> **GIVEN INSTRUCTION**
Report each line of the items below that contains the string "computer", copying every such line in full.

==*==

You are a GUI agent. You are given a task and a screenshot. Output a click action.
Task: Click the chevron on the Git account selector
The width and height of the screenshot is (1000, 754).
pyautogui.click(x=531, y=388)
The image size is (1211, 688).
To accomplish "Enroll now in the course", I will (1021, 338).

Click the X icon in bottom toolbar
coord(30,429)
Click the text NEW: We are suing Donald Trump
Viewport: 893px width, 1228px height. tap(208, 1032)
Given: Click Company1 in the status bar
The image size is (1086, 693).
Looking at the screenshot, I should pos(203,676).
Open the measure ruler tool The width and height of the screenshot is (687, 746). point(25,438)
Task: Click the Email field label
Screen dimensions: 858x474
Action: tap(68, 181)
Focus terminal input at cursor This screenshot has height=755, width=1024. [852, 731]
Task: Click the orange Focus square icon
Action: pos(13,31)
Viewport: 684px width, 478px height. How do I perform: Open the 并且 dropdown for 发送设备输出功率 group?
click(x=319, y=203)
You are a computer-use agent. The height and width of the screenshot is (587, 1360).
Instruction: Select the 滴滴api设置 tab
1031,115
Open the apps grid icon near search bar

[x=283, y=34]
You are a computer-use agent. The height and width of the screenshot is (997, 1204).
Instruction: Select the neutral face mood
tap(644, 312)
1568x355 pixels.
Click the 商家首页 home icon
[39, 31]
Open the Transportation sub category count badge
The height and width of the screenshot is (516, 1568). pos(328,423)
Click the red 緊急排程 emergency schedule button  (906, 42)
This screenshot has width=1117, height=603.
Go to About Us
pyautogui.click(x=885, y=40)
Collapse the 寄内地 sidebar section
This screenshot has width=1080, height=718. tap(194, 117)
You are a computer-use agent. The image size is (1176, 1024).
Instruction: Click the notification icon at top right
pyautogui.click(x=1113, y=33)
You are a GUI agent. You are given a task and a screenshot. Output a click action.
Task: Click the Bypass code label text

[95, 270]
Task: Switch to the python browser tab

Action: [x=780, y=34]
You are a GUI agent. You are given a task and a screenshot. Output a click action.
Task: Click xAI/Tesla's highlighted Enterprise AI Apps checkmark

==*==

> **EXERCISE ANSWER**
You are a computer-use agent. The height and width of the screenshot is (587, 1360).
You are a computer-use agent. The height and width of the screenshot is (997, 1204).
You are a computer-use agent. The image size is (1176, 1024).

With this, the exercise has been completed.